そして注視する中で、指定区域内で問題のある利用方法、例えば大きな構造物を立てて電波を妨害したり、ライフラインを寸断したりといった日本の安保を脅かす土地利用を確認すれば、国が所有者に土地の利用の中止を勧告・命令できるようになります。
具体的にこれらの業務を担う組織として、2022年4月に内閣府に土地情報を一元管理する組織が新設されるようです。
▼参考URL:日本経済新聞|重要土地利用規制法とは 安保脅かす取得・利用防ぐ(外部サイト)
「重要土地取引規制法」が成立した背景とは?
「重要土地取引規制法」が成立した背景には、北海道や九州などの土地が、外国人や外国法人によって買収が進んでいることへの懸念がありました。
内閣官房の資料を元に、代表的な土地買収の動きを解説します。
新千歳空港周辺の土地取得について(北海道千歳市)
2014年1月に、航空自衛隊千歳基地や東千歳駐屯地、新千歳空港から約3キロの隣接地の苫小牧市美沢で、中国の企業による7.9ヘクタールに及ぶ大規模な土地取引があったようです。
これを受けて、千歳市長は「外国資本の土地取得に係る法整備は、自治体の権限を超えるものであり、国防の観点から、国において適切に対応されるべきもの」として、国に法整備を求めていました。
対馬の土地取得について(長崎県対馬市)
2013年の9月12日の対馬市議会の議事録によれば、外国人による土地、建物などの不動産取得が話題になってることについて、現行の日本の法律では、外国人に対する土地の購入の規制はできない点について、対馬市は何か策を講じているのかという質問が出たようです。

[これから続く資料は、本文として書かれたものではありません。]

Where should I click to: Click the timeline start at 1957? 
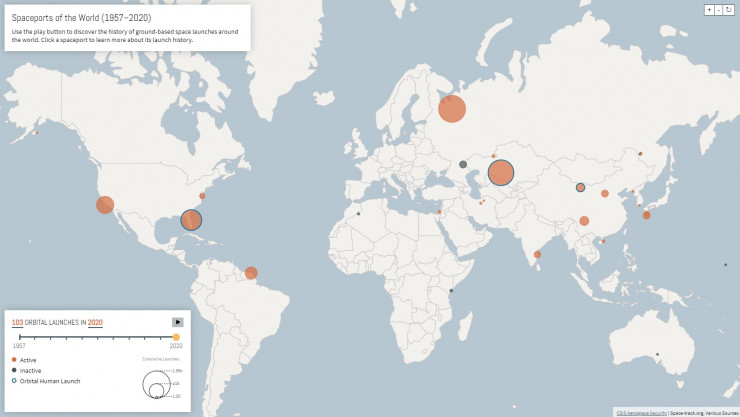[x=19, y=337]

これに対し、対馬市長は「長崎県と対馬市で、韓国人による市内の土地の購入状況というものを調査をし、対馬市の0.0069%という土地が買われているということを、改めて把握をした」との発言した上で、これまでにも国に要望書を提出してきたが、改めて提出する旨を答弁しています。
奄美大島の土地調査について(鹿児島県奄美市)
2018年には、鹿児島県の奄美市議会で、外国資本による土地獲得の動きについて討論されています。

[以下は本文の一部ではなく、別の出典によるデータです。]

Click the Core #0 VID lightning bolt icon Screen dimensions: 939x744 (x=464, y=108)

この議題で、奄美市総務部長によって、市では外国資本における土地買収にかかる調査は実施はしておらず、国の林野庁の調査では、2016年(平成28年)の1月から12月までの期間で、鹿児島県における森林買収はないという点、奄美駐屯地の隣接地場については、買収の事例はないということが報告されています。
しかし、当時は、外資による土地購入規制はもちろん、防衛施設周辺の土地調査を可能とする法律も存在しなかったことが、調査を妨げているという指摘もあり、国へのはたらきかけを求める声が出ていました。
竹富島の土地取得について(沖縄県八重山郡竹富町)
2016年の町会議議事録で、東京の不動産会社がインターネットに公開した約2万4,000平米のを売却予定の土地について、中国ファンド、台湾からの買収の申し出があったということで、不動産会社としては外国資本による国内の土地買収については非常に憂慮しているため、沖縄県土地対策課に連絡したという記載があります。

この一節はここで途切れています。